Madame la présidente, monsieur le ministre, mes chers collègues, oui, les conditions d'accès au crédit pour nos PME, nos PMI et nos ETI s'étaient énormément durcies. Oui, il convenait de répondre à ce vrai problème.
La Banque publique d'investissement, BPI pour les personnes averties, nous a été présentée comme l'alpha et l'oméga du financement des entreprises de croissance. M. le ministre l'a décrite en commission des finances comme l'instrument au service de la croissance, la garantie du crédit d'impôt recherche, l'outil de préfinancement du crédit d'impôt compétitivité, bref une banque nationale publique qui illustre la stratégie industrielle du Gouvernement. Depuis ce matin, c'est même devenu un porte-avions !
Pour vous, monsieur le ministre, ce n'est pas un machin, une usine à gaz.
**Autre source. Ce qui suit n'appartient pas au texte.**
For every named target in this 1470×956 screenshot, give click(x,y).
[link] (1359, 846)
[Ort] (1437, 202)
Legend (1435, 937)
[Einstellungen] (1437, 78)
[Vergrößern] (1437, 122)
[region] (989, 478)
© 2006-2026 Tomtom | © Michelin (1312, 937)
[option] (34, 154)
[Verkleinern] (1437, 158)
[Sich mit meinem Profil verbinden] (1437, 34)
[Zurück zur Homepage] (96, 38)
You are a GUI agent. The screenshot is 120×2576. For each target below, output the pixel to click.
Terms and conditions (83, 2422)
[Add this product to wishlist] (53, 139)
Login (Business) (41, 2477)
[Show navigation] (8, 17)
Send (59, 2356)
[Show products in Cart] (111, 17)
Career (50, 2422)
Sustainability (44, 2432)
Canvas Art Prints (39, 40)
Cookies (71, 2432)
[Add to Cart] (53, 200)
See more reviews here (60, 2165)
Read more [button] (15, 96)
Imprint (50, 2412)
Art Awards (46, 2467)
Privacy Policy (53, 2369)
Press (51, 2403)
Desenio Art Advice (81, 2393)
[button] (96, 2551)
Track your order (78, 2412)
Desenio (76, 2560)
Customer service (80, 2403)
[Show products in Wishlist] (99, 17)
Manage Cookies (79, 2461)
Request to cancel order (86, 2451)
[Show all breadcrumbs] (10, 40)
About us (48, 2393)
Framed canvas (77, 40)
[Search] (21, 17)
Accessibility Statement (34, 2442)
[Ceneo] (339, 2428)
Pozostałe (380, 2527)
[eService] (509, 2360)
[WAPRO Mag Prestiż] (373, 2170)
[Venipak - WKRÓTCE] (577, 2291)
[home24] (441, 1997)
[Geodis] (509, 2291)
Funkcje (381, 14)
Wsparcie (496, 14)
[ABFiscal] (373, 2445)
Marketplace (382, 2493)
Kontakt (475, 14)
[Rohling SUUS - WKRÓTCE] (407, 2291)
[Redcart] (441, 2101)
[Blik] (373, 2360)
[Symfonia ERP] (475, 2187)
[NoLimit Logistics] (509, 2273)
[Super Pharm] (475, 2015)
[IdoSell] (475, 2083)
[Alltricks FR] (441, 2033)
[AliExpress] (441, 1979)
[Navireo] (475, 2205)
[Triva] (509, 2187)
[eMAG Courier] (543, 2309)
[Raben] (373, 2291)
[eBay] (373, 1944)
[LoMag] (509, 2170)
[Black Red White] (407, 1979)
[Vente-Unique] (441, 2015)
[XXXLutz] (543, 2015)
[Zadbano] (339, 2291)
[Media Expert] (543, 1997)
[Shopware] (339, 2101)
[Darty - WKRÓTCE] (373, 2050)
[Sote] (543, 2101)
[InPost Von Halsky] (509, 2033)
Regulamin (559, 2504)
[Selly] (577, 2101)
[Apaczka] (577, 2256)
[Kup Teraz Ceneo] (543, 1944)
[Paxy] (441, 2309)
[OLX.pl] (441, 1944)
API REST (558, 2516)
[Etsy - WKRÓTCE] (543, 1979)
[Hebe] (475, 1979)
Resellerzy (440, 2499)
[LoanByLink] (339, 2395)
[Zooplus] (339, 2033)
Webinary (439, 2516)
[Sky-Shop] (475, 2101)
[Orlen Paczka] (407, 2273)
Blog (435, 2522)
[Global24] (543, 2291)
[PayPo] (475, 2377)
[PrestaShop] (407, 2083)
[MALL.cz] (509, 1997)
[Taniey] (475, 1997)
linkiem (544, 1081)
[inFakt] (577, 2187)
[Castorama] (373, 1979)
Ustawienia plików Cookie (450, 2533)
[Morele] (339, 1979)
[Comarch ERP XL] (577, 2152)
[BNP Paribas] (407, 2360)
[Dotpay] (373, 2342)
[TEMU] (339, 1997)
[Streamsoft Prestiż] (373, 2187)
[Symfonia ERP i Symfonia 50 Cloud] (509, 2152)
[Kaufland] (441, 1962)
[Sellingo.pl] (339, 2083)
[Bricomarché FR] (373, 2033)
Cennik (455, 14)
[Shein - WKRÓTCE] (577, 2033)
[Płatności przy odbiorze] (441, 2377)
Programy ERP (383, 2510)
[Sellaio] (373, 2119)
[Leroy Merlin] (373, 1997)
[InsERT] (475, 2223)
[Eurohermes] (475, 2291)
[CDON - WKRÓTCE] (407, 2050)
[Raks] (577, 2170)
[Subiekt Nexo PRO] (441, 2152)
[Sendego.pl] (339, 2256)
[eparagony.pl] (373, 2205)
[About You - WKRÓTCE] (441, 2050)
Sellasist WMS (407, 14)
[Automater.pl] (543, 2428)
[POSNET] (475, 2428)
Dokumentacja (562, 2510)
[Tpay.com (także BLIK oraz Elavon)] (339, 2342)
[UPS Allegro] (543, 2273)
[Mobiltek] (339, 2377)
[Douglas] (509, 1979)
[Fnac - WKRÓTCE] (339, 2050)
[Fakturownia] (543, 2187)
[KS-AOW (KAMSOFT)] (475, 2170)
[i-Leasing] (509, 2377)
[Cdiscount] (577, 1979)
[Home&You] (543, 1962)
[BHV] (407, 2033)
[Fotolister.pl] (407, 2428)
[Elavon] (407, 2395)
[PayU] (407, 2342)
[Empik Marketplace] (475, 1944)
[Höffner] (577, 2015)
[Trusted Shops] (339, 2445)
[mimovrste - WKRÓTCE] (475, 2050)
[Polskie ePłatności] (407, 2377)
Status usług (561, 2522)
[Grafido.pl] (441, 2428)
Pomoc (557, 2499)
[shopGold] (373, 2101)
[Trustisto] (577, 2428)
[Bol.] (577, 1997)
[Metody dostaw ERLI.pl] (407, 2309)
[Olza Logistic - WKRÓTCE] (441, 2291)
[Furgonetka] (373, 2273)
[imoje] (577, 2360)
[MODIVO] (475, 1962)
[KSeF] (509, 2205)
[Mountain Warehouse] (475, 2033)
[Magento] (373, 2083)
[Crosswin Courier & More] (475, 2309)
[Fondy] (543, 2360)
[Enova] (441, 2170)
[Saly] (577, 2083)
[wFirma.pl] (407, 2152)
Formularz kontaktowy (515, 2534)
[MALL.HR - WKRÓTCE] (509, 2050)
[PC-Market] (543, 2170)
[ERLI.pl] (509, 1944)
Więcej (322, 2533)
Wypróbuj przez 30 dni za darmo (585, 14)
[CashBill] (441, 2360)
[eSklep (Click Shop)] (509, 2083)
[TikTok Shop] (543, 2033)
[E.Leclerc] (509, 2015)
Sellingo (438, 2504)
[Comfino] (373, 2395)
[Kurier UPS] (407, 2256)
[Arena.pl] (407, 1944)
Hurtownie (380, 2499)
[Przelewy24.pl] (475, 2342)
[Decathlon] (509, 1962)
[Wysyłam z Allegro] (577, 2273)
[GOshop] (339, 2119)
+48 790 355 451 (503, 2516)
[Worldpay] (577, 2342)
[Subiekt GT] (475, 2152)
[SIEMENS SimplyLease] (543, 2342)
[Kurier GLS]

Je considère pour ma part qu'il s'agit d'un fourre-tout regroupant les activités d'OSÉO SA – détenue à 64 % par l'État, à 26 % par la Caisse des dépôts et consignations et à 10 % par les banques –, du FSI – détenu à 51 % par l'État et à 49 % par la Caisse des dépôts et consignations –, de la branche entreprises de la CDC et, à terme, des fonds d'aide à l'exportation d'Ubifrance et de la COFACE.
Si nous pouvons nous retrouver s'agissant de l'objectif de cohérence et de lisibilité des dispositifs existants, le texte n'apporte aucune garantie quant à la rationalisation de l'existant. Bercy estime sa force de frappe à 42 milliards : 20 milliards de prêts, 12 milliards en garanties et 10 milliards d'investissements en fonds propres sur le quinquennat. Or l'épargne réglementée, même en augmentation, ne permet pas d'atteindre ces montants, de sorte que la BPI devra sous doute se tourner vers les marchés financiers. C'est déjà un problème que d'imaginer l'outil d'aide aux entreprises sans financement précis.
Cette entité détenue à 50-50 par l'État et la Caisse des dépôts et consignations, présidée par le directeur de la CDC, sera donc en définitive une holding publique d'investissement au statut de compagnie financière. Le mode de gouvernance, alliant le national et le régional, part d'une bonne intention. Mais là encore, comme l'a souligné le président de la commission des finances Gilles Carrez, dans sa sagesse et son expertise reconnues, il convient que les représentants de régions siégeant dans les commissions d'engagement ne soient pas des élus. C'est une nécessité absolue, à laquelle vous avez répondu favorablement.
Toujours dans le cadre de la gouvernance, on peut penser que la Caisse des dépôts et consignations aura des difficultés à contrôler réellement une filiale dont les fonds propres sont aussi importants que les siens, d'autant plus que celle-ci pourra aussi recourir à ses fonds d'épargne. Ainsi, se pose inévitablement le problème de la maîtrise des risques.
Rationalisation non garantie, financement certainement insuffisant, gouvernance peu assise : la BPI n'est pas ferme sur ses bases. Elle est également partiale en termes de priorités d'intervention. En effet, l'article 1er, modifié en commission des finances, préconise en son alinéa 7 un fléchage du soutien de la BPI aux zones urbaines défavorisées. Une fois encore, les zones rurales sont délaissées et abandonnées. Les entreprises qui font vivre nos territoires ruraux doivent-elles être moins considérées ? À l'heure du « produire en France » et de la nécessaire relance de la compétitivité, vous abandonnez les inestimables savoir-faire locaux des acteurs de notre aménagement du territoire. Ce n'est pas ce que j'appelle un progrès.
Enfin, j'ai une question à vous poser, monsieur le ministre. Mercredi 21 novembre, lors de l'examen de ce texte en commission des finances, la presse se faisait l'écho d'une déclaration de Nicolas Dufourcq, chargé de la mission de préfiguration et futur directeur général de la BPI, annonçant qu'il proposerait une organisation différente de celle aujourd'hui étudiée dans ce projet de loi. Nous avons pu mesurer votre embarras à cette nouvelle. Qu'en est-il aujourd'hui ? (Applaudissements sur les bancs du groupe UMP.)